Localization in random bipartite graphs: numerical and empirical study

TL;DR

This paper studies localization phenomena in bipartite graphs with power-law degree distributions, analyzing theoretical properties and empirical data, revealing how the mobility edge depends on graph parameters and differs in real-world networks.

Contribution

It establishes the dependence of the mobility edge on degree distribution and graph size ratio, and compares theoretical predictions with empirical Amazon reviewer-item network data.

Findings

Mobility edge position depends on degree distribution power and size ratio.

Localization vanishes at the jamming threshold where parts are equal.

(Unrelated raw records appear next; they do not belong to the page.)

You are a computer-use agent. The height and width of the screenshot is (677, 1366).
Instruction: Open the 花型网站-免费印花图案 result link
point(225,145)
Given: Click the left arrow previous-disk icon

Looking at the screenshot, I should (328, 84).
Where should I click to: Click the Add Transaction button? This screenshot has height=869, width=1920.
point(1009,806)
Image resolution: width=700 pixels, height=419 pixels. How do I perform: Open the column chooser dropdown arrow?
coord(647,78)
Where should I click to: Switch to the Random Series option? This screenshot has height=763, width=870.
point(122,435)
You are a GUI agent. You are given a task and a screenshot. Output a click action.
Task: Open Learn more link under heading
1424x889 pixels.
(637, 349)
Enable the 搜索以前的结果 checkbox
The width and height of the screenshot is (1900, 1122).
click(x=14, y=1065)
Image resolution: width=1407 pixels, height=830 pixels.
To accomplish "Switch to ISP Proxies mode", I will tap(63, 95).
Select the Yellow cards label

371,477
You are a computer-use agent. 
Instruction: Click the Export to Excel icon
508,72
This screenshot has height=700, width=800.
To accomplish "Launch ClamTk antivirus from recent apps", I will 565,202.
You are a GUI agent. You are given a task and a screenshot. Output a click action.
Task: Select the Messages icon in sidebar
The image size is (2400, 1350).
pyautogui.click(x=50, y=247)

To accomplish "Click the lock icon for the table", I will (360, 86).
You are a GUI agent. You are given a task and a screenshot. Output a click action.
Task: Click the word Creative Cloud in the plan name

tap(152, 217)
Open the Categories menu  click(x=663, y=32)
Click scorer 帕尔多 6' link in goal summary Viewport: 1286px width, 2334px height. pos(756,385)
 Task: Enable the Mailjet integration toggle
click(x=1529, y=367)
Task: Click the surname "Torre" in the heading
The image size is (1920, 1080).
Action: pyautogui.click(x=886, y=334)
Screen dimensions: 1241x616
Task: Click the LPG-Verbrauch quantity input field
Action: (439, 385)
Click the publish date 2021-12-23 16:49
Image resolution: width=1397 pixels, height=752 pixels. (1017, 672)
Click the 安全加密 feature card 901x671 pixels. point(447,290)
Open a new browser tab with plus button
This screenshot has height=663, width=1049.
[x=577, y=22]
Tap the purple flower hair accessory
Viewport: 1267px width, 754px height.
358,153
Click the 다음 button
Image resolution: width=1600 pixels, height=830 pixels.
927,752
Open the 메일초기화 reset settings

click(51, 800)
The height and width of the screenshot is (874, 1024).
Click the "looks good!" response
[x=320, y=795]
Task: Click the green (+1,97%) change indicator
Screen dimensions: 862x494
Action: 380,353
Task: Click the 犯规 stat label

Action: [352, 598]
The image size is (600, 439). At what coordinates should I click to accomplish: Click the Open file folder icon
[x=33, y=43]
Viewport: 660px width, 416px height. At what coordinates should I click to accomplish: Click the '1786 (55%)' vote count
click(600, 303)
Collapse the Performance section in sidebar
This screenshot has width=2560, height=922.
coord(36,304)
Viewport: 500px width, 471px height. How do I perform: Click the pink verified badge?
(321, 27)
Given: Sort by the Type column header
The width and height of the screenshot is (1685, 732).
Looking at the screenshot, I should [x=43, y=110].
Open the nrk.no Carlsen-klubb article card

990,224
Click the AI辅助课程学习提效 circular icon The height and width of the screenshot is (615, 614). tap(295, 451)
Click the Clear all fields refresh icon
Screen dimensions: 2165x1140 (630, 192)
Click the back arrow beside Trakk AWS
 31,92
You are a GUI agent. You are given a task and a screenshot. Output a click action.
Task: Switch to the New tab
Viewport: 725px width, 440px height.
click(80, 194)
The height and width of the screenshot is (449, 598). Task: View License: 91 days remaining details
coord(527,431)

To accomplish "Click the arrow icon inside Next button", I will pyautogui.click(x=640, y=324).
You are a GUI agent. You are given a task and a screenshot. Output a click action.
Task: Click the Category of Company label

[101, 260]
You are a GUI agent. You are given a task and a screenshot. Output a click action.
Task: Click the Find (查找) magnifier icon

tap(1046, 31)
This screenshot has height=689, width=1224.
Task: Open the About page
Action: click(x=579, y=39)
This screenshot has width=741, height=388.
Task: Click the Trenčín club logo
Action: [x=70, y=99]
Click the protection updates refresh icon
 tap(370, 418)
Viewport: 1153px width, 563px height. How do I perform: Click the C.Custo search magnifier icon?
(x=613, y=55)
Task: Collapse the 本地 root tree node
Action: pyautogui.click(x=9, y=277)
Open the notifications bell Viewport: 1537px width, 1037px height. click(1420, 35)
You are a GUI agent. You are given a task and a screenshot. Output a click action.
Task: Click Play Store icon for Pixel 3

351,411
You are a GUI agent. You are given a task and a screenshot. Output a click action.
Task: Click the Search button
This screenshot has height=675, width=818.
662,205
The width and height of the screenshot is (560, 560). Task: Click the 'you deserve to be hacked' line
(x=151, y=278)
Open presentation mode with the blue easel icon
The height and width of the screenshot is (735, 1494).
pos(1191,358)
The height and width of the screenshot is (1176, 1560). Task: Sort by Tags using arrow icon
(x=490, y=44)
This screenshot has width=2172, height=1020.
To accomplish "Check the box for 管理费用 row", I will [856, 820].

Empirical Amazon network shows disappearance of the mobility edge.

Abstract

We investigate adjacency matrices of bipartite graphs with power-law degree distribution. Motivation for this study is twofold. First, vibrational states in granular matter and jammed sphere packings; second, graphs encoding social interaction, especially electronic commerce. We establish the position of the mobility edge, and show that it strongly depends on the power in the degree distribution and on the ratio of the sizes of the two parts of the bipartite graph. At the jamming threshold, where the two parts have the same size, localization vanishes. We found that the multifractal spectrum is non-trivial in the delocalized phase, but still near the mobility edge. We also study an empirical bipartite graph, namely the Amazon reviewer-item network. We found that in this specific graph mobility edge disappears and we draw a conclusion from this fact regarding earlier empirical studies of the Amazon network.